Я вижу, как вокруг остается все меньше «вечных» ценностей. Все становится каким-то хрупким.
Рекламная кампания моей книги продлена из-за того, что книга пользуется успехом. «Пари-матч» хочет посвятить мне обложку. «Но ты должна быть там не одна, – заявляет мне Тони. – Они хотят одно фото в духе „Шарлотта и ее новая любовь“, понимаешь?» Да. Меня не слишком воодушевляет эта тема. Тони догадывается и сразу начинает уговаривать: «Обложка „Пари-матч“, от такого не отказываются, дорогая, некоторые ради этого готовы на убийство!» Только не я, ведь я джайнистка, я абсолютно миролюбива и где-то эгоцентрична. И все же я предлагаю Стивену сфотографироваться вместе со мной, это может остаться на память, фотографии часто выходят красивыми. Он колеблется. Стивену начинает нравиться блеск шоу-бизнеса. «Хоть как-то отвлекает от пороков сердца». Он часто сопровождает меня на телепрограммы, на интервью. Когда он встречает знаменитостей, это для него кайф, хоть он и старается не показывать этого. После раздумья в конце концов он отказывается: нет, обложка «Пари-матч» – это не для него, это невозможно. Такой ответ вызывает у меня растерянность, он эхом звучит у меня в голове. Я вижу в нем нежелание быть связанным, появиться вместе со мной на публике. Это как отказ от меня. Стивен оправдывается, он просто хочет остаться в тени. Он говорит, что такая скромность – нормальна. Что не хочет, чтобы узнали в больнице. Чего он боится? Его пугает огласка, публичность. Коллеги не поймут, или даже начнут завидовать, или отвернутся от него. Он выдает мне откровения порциями.
Стивен дошел до ключевого момента своей карьеры, когда нужно «играть по правилам, чтобы продвигаться наверх». Продвинуться в больничной иерархии очень сложно. Но чего он боится на самом деле? Может ли он мне сказать? Я чувствую его замешательство, правда оказывается иной. Может ли врач обнародовать свою связь с ВИЧ-инфицированной женщиной? Может ли это внушать страх даже в 2005 году? Врач – это символ здоровья. В глазах людей, во всеобщем сознании врач – это всемогущий целитель. Он должен бороться с ВИЧ, а не объединяться с ним.
«На обложке „Пари-матч“ я буду одна, или с Тарой, если ее отец не будет возражать, или с котом, или с тем суперкрутым парнем из сериала „Побег“, если ты можешь с ним связаться, но только не с новой любовью…» – сообщаю я Тони. Она была готова к этой новости и в конце концов не придает ей большого значения.
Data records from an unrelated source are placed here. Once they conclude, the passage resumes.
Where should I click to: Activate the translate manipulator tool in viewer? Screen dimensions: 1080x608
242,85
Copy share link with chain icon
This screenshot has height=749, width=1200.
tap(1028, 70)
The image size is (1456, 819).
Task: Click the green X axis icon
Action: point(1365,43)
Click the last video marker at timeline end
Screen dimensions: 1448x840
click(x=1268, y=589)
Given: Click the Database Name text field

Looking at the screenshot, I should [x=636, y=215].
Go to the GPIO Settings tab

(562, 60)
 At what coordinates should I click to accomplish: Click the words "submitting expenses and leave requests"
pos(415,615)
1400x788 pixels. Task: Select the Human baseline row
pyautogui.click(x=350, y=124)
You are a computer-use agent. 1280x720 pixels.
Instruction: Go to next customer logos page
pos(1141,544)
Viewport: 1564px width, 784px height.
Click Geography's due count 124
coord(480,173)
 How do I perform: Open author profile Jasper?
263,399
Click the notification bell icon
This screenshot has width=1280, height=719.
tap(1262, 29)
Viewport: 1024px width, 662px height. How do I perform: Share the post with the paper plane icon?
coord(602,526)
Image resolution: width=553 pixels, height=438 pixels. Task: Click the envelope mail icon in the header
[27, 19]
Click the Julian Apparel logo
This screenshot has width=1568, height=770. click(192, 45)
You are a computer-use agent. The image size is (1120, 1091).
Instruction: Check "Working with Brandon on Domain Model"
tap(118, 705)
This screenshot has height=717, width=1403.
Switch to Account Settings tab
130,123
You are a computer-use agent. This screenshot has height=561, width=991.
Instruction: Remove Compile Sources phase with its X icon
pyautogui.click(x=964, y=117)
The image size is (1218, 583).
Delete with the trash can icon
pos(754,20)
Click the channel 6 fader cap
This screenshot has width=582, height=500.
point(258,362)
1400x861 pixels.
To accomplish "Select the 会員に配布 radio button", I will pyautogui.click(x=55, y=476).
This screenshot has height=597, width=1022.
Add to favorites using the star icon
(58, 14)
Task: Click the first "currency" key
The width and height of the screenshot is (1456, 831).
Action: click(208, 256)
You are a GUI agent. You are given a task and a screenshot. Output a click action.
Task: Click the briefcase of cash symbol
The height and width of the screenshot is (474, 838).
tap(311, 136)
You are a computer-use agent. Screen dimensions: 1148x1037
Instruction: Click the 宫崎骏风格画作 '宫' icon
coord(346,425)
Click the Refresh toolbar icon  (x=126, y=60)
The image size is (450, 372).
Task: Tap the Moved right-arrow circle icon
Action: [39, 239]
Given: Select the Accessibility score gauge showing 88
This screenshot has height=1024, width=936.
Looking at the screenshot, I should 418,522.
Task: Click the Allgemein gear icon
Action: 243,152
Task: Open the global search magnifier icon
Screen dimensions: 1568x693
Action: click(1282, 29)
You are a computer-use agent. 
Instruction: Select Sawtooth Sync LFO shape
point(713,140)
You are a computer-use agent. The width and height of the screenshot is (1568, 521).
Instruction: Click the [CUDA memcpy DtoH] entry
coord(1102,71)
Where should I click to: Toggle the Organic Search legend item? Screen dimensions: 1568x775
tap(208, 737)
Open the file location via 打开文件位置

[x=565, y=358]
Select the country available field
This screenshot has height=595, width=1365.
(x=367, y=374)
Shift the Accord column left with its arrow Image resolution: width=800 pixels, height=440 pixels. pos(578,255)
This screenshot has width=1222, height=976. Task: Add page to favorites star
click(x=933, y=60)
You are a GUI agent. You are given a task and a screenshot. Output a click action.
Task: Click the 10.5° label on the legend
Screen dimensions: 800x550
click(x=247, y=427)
Я тоже.
По мне, так лучше быть со Стивеном, чем сообщить об этом миру.
Однажды он просит показать ему мои анализы крови. Это невозможно, потому что я не храню весь этот бумажный хлам. Тогда он предлагает пойти со мной на следующий анализ. Он хотел бы помочь разобраться, что со мной происходит. Я соглашаюсь. Читая выписку, он заверяет меня, что благодаря тритерапии действие вируса ослабло. Вирус уже практически не обнаружить. В таком состоянии нет никакого риска возникновения сопутствующего заболевания. Моя иммунная система нормально защищает меня. Я остаюсь серопозитивной и потенциально заразной, но в гораздо меньшей степени, чем без лечения. При этом, конечно, я должна продолжать предохраняться с помощью презерватива. Стивен кажется спокойным. Так ли это на самом деле? Я не спокойна. Я чувствую одно: этот чертов вирус, даже незначительно присутствующий во мне, даже не обнаруживаемый, все равно является препятствием для любви ко мне другого человека, тончайшей преградой, невидимой и существующей лишь в форме латекса презервативов. Я буду испытывать любовные чувства, но никогда – полноценную любовь.